**Entries provided**:
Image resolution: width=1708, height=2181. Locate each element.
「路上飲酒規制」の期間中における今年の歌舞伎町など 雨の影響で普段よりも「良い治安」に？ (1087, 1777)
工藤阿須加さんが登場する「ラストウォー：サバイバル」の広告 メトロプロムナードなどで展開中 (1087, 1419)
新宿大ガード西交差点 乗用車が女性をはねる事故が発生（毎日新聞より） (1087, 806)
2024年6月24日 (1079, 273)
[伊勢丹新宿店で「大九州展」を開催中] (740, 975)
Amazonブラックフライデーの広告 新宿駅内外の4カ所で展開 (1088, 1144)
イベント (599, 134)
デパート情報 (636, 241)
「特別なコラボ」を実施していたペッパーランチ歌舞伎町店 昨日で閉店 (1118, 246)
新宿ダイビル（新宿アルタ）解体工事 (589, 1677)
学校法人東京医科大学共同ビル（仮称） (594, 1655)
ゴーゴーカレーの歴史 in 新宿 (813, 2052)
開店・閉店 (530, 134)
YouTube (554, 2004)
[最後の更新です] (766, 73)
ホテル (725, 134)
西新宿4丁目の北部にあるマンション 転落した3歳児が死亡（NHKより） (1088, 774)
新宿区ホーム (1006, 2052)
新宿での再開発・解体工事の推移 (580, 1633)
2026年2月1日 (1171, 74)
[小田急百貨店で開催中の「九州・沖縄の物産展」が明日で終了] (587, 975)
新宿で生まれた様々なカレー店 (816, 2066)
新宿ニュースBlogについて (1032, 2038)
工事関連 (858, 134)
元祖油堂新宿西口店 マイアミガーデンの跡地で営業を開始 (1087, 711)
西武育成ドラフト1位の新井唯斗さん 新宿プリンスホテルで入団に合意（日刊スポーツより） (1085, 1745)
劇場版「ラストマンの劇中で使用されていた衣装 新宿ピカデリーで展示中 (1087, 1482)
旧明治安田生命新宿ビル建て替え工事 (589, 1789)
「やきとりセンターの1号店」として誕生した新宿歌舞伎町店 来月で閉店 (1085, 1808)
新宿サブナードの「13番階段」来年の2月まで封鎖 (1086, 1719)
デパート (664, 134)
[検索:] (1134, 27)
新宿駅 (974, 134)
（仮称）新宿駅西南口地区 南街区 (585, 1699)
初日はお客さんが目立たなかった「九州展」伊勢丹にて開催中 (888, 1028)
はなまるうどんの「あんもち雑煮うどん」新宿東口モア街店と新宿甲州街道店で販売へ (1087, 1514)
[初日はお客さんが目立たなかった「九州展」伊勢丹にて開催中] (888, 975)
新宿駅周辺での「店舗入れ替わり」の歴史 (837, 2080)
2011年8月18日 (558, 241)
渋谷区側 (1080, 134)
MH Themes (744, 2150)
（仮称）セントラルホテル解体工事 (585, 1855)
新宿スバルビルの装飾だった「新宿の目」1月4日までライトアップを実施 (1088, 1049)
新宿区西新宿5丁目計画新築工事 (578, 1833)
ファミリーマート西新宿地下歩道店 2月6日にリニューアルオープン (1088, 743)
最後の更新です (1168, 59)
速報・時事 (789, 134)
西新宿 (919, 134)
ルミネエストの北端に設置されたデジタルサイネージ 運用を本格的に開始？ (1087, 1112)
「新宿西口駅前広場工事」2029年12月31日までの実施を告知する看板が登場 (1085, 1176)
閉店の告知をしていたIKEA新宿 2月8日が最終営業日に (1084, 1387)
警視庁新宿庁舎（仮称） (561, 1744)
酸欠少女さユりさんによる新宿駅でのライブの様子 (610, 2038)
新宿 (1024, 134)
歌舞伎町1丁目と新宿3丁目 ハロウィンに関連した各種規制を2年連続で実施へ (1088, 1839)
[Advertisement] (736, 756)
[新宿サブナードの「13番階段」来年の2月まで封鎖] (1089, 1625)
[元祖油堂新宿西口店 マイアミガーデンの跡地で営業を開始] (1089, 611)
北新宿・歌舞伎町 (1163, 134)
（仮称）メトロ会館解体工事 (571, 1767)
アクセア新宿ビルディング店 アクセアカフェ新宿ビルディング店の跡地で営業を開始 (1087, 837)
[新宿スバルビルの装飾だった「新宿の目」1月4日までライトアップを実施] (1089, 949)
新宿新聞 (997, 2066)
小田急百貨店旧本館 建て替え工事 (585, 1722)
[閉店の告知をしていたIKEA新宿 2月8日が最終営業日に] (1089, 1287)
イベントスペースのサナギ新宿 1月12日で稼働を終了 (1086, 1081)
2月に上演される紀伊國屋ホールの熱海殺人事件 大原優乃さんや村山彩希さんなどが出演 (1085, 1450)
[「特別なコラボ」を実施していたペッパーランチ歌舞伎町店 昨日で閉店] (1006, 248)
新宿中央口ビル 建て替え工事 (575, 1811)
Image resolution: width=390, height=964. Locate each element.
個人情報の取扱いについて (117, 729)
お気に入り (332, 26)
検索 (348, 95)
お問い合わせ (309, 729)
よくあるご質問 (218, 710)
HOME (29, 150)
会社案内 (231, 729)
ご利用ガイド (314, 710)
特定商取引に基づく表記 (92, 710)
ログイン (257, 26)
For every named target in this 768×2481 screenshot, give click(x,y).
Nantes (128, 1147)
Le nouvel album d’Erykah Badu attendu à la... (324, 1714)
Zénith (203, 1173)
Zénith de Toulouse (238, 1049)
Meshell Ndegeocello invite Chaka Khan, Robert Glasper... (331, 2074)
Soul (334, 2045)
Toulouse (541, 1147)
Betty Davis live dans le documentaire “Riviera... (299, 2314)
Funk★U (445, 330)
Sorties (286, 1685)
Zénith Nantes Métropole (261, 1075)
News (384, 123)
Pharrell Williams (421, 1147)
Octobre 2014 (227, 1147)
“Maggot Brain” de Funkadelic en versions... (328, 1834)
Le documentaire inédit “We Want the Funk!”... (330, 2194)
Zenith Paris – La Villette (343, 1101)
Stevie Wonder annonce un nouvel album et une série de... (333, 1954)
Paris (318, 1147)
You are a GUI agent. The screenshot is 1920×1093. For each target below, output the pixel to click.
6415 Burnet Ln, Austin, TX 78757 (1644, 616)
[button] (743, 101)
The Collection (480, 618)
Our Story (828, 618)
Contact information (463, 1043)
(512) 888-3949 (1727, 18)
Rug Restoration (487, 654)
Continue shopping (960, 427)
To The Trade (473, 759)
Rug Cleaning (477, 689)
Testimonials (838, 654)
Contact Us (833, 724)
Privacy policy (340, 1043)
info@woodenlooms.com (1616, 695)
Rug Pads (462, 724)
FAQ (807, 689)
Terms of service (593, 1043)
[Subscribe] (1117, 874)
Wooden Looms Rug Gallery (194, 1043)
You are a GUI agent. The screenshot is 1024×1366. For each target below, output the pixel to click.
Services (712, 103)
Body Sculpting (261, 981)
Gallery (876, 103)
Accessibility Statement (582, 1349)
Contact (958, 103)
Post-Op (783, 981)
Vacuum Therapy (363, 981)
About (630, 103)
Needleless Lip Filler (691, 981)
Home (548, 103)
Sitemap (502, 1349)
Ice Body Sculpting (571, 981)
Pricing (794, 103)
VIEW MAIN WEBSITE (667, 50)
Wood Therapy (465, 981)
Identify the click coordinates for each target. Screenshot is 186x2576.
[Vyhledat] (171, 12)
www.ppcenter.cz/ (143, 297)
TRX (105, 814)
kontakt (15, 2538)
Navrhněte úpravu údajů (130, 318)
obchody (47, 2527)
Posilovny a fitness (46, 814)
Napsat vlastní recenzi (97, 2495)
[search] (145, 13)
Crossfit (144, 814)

**Task to complete**: Lines containing "output": tally them across the records above and give the total alone.

**The answer**: 2